• [EXERCISE TASK]: Give as a numbered list the lines of the material between the line holding "This screenshot has width=795, height=578." and the line holding "tap(151, 47)", inclusive, skipping blank lines. Leave the pictures out of your answer.
-- START SUPPLIED INFORMATION --
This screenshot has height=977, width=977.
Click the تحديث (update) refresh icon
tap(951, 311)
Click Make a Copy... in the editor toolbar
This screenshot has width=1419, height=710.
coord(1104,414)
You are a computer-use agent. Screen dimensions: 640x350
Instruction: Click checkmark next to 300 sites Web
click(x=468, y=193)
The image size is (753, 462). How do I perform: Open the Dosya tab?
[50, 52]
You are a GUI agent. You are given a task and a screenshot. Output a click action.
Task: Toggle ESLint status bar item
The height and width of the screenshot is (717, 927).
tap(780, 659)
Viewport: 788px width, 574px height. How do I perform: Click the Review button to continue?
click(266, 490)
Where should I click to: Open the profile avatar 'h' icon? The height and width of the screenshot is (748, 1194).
-- END SUPPLIED INFORMATION --
-- START SUPPLIED INFORMATION --
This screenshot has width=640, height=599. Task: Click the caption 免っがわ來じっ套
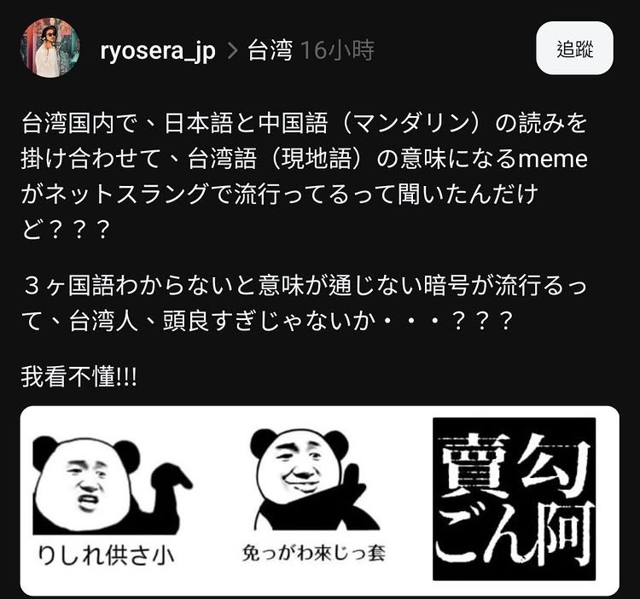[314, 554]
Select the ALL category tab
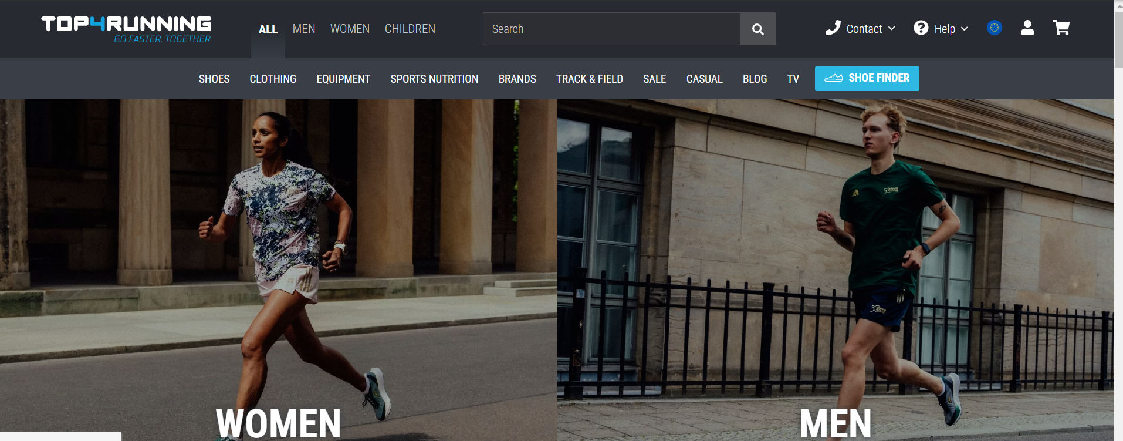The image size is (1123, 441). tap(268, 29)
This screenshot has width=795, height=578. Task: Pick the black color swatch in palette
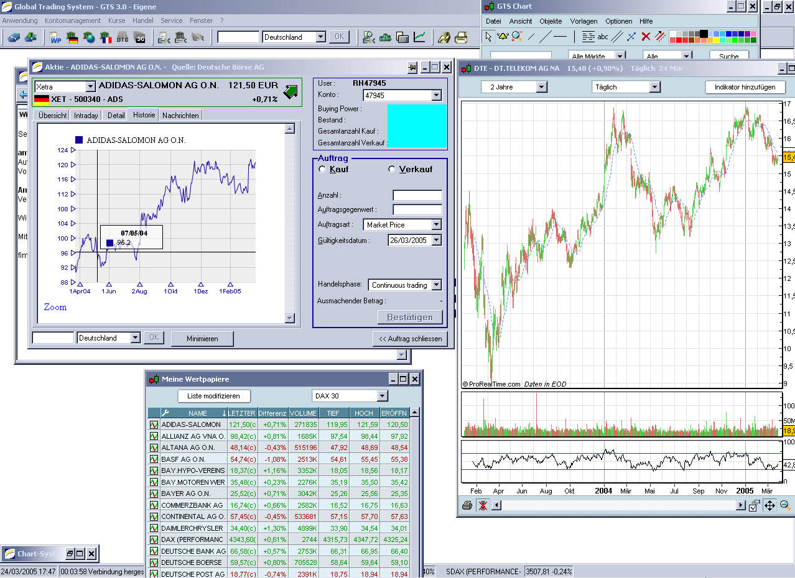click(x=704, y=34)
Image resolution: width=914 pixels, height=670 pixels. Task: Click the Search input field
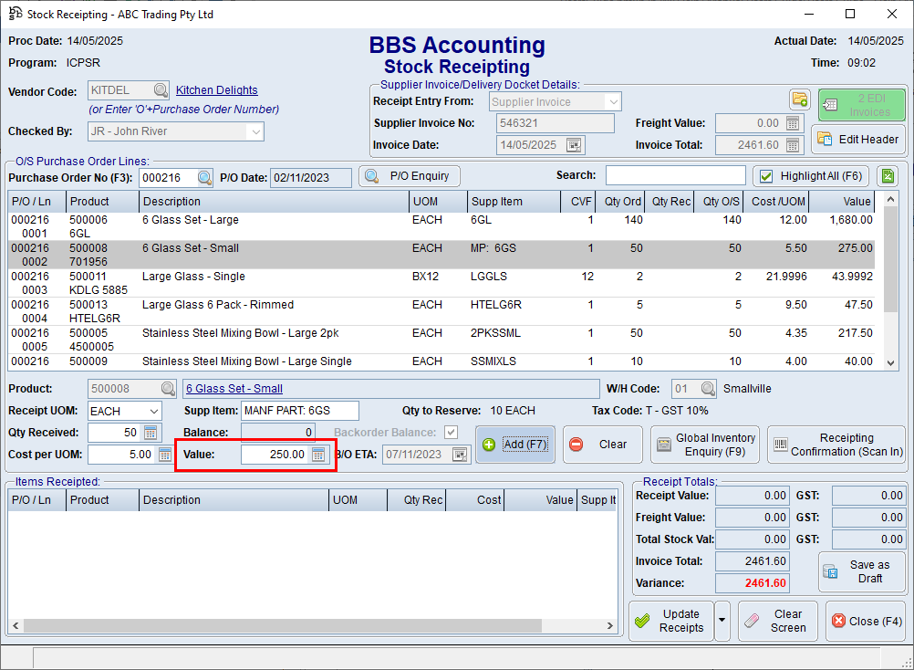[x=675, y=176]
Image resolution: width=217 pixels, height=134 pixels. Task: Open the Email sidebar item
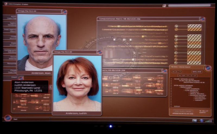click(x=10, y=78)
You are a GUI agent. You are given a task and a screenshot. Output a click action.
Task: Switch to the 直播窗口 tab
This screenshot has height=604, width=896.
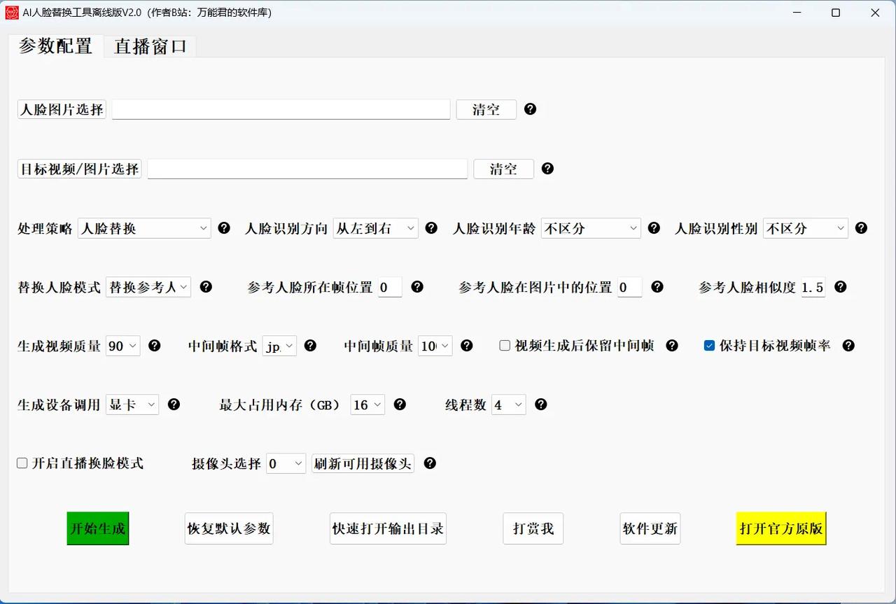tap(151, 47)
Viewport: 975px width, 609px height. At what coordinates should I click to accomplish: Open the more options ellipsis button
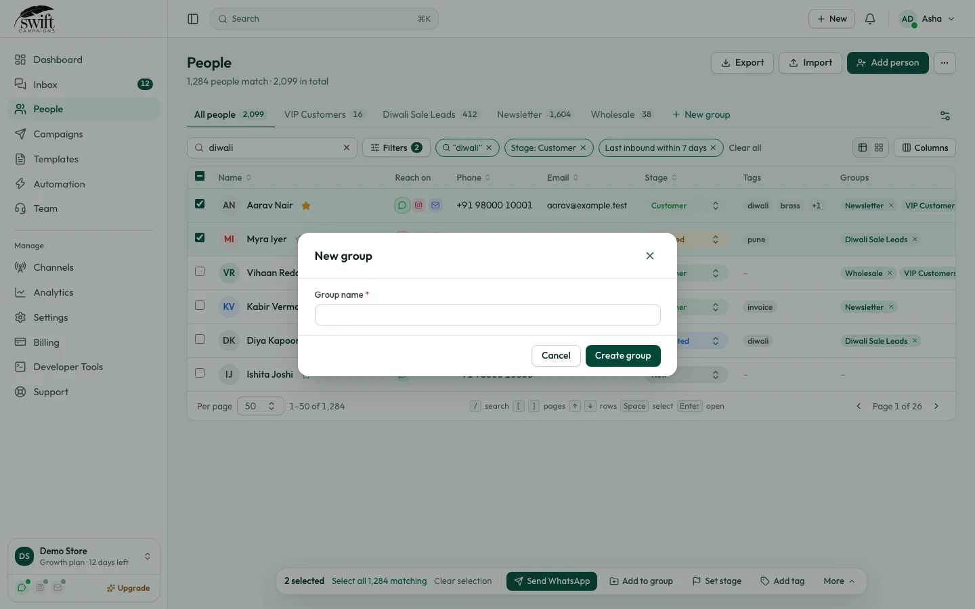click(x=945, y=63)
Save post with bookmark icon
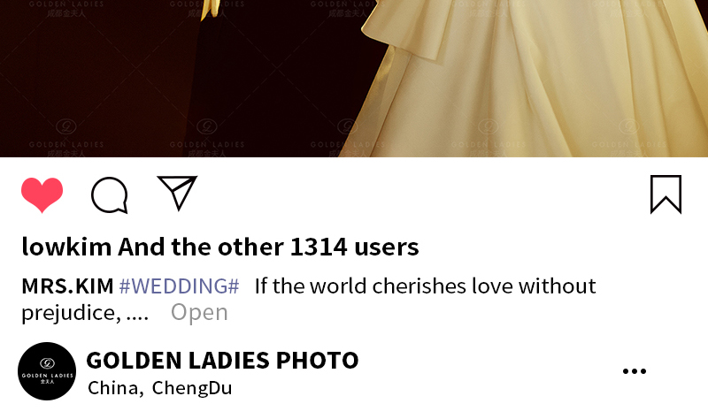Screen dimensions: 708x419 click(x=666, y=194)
-- END SUPPLIED INFORMATION --
• [REPLY TO THE EXERCISE]:
1. This screenshot has width=795, height=578. Task: Pick the black color swatch in palette
2. click(x=704, y=34)
3. Image resolution: width=914 pixels, height=670 pixels. Task: Click the Search input field
4. [x=675, y=176]
5. Image resolution: width=217 pixels, height=134 pixels. Task: Open the Email sidebar item
6. click(x=10, y=78)
7. You are a GUI agent. You are given a task and a screenshot. Output a click action.
8. Task: Switch to the 直播窗口 tab
9. This screenshot has height=604, width=896.
10. tap(151, 47)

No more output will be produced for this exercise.